───── Testo di partenza ─────

In tutti i casi, sia che si tratti di virtualizzare le infrastrutture di storage, i server, le applicazioni o quant'altro, l'utente è in grado d'interagire con le risorse virtuali, così come se stesse operando direttamente su quelle fisiche.

Partizionare le Cpu
Le tecniche di virtualizzazione eseguite direttamente sull'hardware, ad esempio sui microprocessori, sono già abbastanza consolidate. Le operazioni di partizionamento della Cpu possono essere effettuate, a seconda delle caratteristiche e funzionalità del prodotto, sfruttando le possibilità fornite dall'hardware o intervenendo sul firmware della macchina.
Virtualizzare una Cpu permette di avere, ad esempio, più Cpu virtuali mappate su una stessa Cpu fisica: tipicamente si fa quando occorre creare un “time sharing” della capacità elaborativa del processore fra più sistemi operativi. Questi ultimi, in tal caso, sono gli utenti ai quali viene presentata un'immagine del processore reale.
Inoltre, la Cpu virtuale non deve necessariamente possedere le stesse caratteristiche di quella fisica. È possibile, ad esempio, implementare una Cpu virtuale Intel su un Cpu fisica Risc, con un'operazione di emulazione. Su un unico sistema di elaborazione fisico, sia esso un server o un personal computer, si può quindi decidere di installare e far funzionare contemporaneamente sistemi operativi diversi, come ad esempio Windows e Linux.

─────

| Cosa fare |
Trascrivi parola per parola, dall'inizio alla fine, il testo sulla virtualizzazione delle Cpu. I record che seguono provengono da un'altra fonte.

───── Voci estratte ─────

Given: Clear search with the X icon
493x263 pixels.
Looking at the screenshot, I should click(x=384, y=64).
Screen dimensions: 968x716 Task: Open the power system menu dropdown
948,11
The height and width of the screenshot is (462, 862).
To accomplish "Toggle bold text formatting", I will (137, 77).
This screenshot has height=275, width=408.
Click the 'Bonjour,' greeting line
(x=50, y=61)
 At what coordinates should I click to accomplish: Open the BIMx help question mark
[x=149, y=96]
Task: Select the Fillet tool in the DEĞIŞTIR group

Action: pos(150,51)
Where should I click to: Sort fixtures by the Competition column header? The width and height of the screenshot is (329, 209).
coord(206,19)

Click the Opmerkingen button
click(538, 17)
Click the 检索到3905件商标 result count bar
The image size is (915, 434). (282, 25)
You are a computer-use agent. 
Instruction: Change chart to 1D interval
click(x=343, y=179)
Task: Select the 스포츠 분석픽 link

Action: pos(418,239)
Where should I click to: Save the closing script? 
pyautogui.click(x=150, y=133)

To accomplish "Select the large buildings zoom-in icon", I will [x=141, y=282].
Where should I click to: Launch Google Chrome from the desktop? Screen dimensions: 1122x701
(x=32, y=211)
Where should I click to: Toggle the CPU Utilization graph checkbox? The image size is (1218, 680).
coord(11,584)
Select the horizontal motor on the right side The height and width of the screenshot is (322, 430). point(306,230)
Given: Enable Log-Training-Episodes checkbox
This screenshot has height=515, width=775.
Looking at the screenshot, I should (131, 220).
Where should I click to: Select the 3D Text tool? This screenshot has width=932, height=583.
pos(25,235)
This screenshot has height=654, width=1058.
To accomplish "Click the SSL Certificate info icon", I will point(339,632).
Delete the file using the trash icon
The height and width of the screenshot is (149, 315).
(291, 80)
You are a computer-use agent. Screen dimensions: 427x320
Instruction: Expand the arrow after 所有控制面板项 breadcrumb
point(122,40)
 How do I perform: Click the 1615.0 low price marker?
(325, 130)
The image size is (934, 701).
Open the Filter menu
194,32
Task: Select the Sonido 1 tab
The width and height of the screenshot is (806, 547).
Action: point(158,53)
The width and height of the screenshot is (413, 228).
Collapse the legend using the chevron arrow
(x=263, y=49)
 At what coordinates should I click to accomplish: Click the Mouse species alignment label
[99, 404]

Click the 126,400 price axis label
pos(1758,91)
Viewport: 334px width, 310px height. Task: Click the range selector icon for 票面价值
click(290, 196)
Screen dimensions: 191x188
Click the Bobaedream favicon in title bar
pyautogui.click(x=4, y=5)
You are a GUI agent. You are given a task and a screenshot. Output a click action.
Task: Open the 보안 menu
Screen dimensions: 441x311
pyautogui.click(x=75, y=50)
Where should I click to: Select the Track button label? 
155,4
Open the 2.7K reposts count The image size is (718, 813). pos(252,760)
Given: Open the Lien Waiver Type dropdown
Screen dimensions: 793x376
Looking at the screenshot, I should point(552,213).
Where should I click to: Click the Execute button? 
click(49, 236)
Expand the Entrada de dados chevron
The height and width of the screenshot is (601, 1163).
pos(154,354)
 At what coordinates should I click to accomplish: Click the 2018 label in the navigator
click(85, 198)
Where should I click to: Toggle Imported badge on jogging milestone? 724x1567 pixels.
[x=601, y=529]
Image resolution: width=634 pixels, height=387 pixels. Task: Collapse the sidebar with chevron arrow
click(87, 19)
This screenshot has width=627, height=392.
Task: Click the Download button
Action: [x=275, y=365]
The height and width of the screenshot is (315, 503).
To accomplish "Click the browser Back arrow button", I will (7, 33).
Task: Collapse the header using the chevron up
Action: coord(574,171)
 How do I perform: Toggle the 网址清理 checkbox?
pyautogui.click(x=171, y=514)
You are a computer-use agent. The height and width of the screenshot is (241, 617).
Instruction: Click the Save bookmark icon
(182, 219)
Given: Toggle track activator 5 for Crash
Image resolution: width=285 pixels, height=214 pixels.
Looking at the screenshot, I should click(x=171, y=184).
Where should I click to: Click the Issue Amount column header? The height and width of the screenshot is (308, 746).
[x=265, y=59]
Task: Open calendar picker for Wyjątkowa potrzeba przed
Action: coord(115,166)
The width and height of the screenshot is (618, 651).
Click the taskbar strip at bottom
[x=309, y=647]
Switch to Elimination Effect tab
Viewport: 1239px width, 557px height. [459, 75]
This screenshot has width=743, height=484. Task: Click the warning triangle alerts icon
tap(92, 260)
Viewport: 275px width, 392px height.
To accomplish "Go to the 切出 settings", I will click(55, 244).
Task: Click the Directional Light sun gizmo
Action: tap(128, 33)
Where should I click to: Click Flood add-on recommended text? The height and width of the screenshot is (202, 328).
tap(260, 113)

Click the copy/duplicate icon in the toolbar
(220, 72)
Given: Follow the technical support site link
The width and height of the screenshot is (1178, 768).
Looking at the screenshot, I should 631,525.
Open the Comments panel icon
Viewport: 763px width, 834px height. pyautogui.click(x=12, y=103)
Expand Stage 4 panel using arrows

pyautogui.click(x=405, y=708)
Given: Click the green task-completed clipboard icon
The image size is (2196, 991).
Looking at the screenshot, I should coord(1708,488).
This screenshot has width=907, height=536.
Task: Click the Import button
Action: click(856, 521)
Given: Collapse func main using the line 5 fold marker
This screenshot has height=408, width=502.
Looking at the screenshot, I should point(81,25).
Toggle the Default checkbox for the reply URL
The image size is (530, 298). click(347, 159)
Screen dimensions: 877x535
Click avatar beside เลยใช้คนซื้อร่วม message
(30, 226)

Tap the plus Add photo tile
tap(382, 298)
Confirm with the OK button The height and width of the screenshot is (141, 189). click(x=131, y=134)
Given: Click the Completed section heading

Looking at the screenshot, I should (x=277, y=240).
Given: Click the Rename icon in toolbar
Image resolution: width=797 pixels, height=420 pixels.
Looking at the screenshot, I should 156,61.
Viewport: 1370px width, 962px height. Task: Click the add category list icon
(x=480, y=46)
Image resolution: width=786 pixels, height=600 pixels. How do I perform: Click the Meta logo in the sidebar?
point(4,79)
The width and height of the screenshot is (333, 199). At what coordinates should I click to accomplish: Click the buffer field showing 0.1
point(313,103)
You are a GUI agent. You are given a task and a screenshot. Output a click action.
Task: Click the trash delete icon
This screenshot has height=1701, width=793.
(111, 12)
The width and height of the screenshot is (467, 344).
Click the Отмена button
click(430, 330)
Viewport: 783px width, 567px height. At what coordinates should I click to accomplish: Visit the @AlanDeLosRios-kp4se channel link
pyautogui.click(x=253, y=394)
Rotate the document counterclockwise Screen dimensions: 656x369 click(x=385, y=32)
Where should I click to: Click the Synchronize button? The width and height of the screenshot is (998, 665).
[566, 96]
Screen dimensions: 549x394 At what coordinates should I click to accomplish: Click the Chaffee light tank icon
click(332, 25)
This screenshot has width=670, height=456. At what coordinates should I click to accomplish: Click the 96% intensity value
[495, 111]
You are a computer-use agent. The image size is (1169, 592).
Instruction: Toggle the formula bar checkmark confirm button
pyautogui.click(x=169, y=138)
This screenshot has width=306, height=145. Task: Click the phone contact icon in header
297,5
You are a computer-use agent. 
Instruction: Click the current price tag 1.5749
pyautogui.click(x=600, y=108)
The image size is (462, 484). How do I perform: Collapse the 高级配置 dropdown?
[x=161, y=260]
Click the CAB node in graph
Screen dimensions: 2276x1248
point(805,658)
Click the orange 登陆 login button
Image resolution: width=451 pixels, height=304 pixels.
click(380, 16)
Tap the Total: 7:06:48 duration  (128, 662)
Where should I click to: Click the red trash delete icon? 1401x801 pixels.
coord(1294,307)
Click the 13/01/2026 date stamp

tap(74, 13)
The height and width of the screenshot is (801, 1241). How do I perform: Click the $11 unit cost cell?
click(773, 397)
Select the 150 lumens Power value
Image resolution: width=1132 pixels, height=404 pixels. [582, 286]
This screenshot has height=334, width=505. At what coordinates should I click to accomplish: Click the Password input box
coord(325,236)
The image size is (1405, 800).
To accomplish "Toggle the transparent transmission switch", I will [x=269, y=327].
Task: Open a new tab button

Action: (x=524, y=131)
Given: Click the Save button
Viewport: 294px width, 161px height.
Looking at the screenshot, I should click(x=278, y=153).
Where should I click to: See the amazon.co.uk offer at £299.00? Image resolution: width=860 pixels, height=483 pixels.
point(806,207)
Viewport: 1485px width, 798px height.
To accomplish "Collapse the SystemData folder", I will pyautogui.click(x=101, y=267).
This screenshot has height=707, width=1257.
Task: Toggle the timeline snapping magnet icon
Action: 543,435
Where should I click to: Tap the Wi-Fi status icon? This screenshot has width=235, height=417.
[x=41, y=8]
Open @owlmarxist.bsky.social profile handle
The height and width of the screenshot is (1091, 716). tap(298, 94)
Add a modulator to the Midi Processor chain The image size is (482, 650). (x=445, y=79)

─────

| Risposta completa |
In tutti i casi, sia che si tratti di virtualizzare le infrastrutture di storage, i server, le applicazioni o quant'altro, l'utente è in grado d'interagire con le risorse virtuali, così come se stesse operando direttamente su quelle fisiche.

Partizionare le Cpu
Le tecniche di virtualizzazione eseguite direttamente sull'hardware, ad esempio sui microprocessori, sono già abbastanza consolidate. Le operazioni di partizionamento della Cpu possono essere effettuate, a seconda delle caratteristiche e funzionalità del prodotto, sfruttando le possibilità fornite dall'hardware o intervenendo sul firmware della macchina.
Virtualizzare una Cpu permette di avere, ad esempio, più Cpu virtuali mappate su una stessa Cpu fisica: tipicamente si fa quando occorre creare un “time sharing” della capacità elaborativa del processore fra più sistemi operativi. Questi ultimi, in tal caso, sono gli utenti ai quali viene presentata un'immagine del processore reale.
Inoltre, la Cpu virtuale non deve necessariamente possedere le stesse caratteristiche di quella fisica. È possibile, ad esempio, implementare una Cpu virtuale Intel su un Cpu fisica Risc, con un'operazione di emulazione. Su un unico sistema di elaborazione fisico, sia esso un server o un personal computer, si può quindi decidere di installare e far funzionare contemporaneamente sistemi operativi diversi, come ad esempio Windows e Linux.